Facebook on Tuesday unveiled more details about the likely workings of a new independent board that’ll oversee content-moderation decisions, outlining a new appeals process users would go through to request an additional review of takedowns. Users of Facebook and its Instagram photo service can ask the board to review their case after appealing to the social network first. You’ll have 15 days to fill out a form on the board’s website after Facebook’s decision.
Requesting a review by the board doesn’t mean the body will automatically hear your case. You’ll have to explain why you think Facebook made the wrong call and why the board should weigh in. You’ll also have to spell out why you posted the content and explain why Facebook’s decision could affect other users.
Facebook will also get to refer cases to the board. Users will receive a notice explaining whether the board decided to review a given case. The company explained this process in proposed bylaws that still need to be approved by the board.
The creation of the independent content-moderation board could help clarify how Facebook decides what posts it leaves up or pulls down and lead to policy changes. The additional appeals process might also help Facebook fend off critics, some of whom have alleged the company censors speech from conservatives and other groups. Facebook also faces criticism for allowing politicians to spread false information in political ads.
“This board we’re creating is a means to hold ourselves accountable and provide for oversight on whether or not we’re making decisions that are principled according to the set of standards and values that we’ve set out,” Brent Harris, Facebook’s director of governance and global affairs, said during a conference call Tuesday.
The social network has rules about barring content, including hate speech, nudity and human trafficking. But users sometimes disagree with how those rules are applied. Facebook has reversed some of its decisions in the past, especially amid public scrutiny. In 2016, the company removed an iconic Vietnam War photo of a girl fleeing a napalm attack because it violated the social network’s rules on nudity. It reinstated the image amid an outcry, citing the image’s historical importance.
Facebook users typically receive a notification that includes an option to appeal when the company removes their content. If the appeal isn’t successful, users will now be able to ask the new board to review their case. Facebook will be required to reinstate removed content If the board sides with the user.
Users who submit an appeal will receive a reference identification number if their content is eligible for review by the board. Eligible content includes Facebook and Instagram posts, videos, photos and comments that the company took down. The process will eventually be expanded to groups, ads, events and other content, including information rated “false” by fact-checkers and content left up on the platform. Facebook didn’t specify when this would happen.
Facebook expects the board to make a decision and for the company to take action on the ruling in roughly 90 days.
Harris said he expects the board to initially review dozens of cases every year but noted that the decisions could impact Facebook’s 2.4 billion users, especially if the social network ends up changing its policies.
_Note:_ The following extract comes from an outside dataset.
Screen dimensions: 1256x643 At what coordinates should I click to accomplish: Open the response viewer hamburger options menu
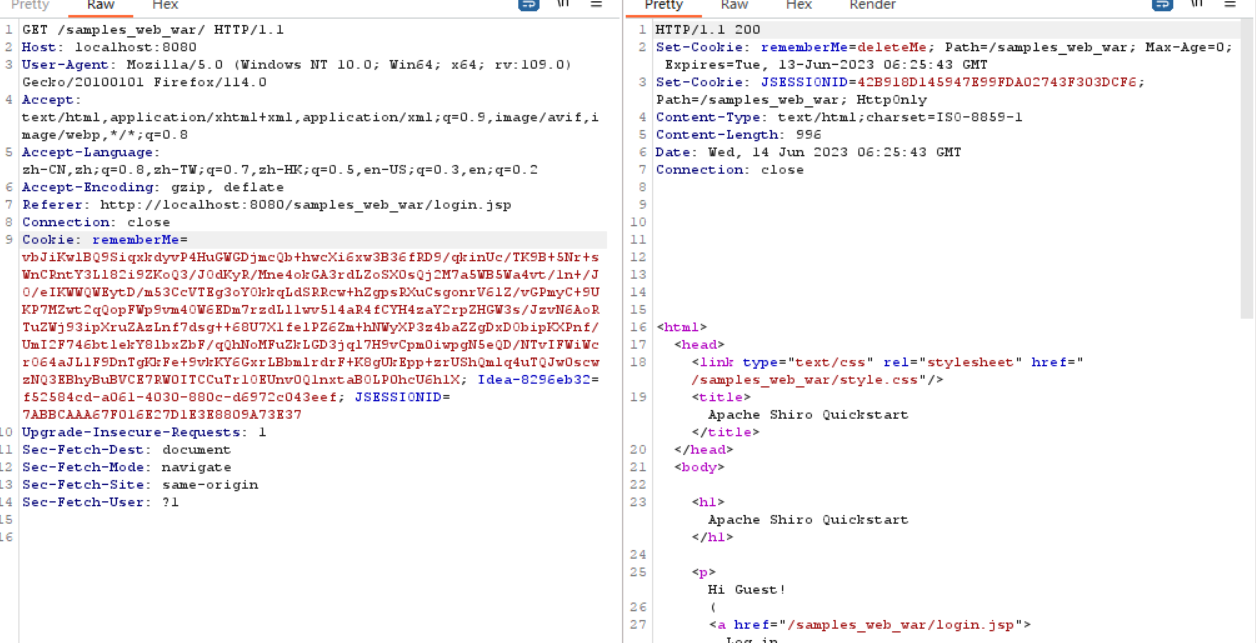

Users will also be able to choose if they want to include details that could identify them in the board’s final decision. On Tuesday, Ranking Digital Rights, a nonprofit that promotes freedom of expression and privacy, called on Facebook to provide more clarity, including how it’ll protect the privacy of users who don’t consent to releasing identifiable information. The board’s decision will be published on its website if approved for release.
Fay Johnson, a Facebook product manager who focuses on transparency and oversight, said the company is trying to make it clear to users that the board’s decisions will be public. “There really will be a value added to what the board speaks to, even if the specific information about the person who’s posting the content is not included in the draft decision,” she said.
Facebook also named Thomas Hughes, former executive director at Article 19, a nonprofit focused on freedom of expression and digital rights, to lead the board’s administrative staff. When Hughes led Article 19 in 2018, he called on Facebook to be more transparent about the content it removed and improve the appeals process for users.
“This is, as it goes without saying, an enormous undertaking and it will take us a few months before we are ready,” Hughes said.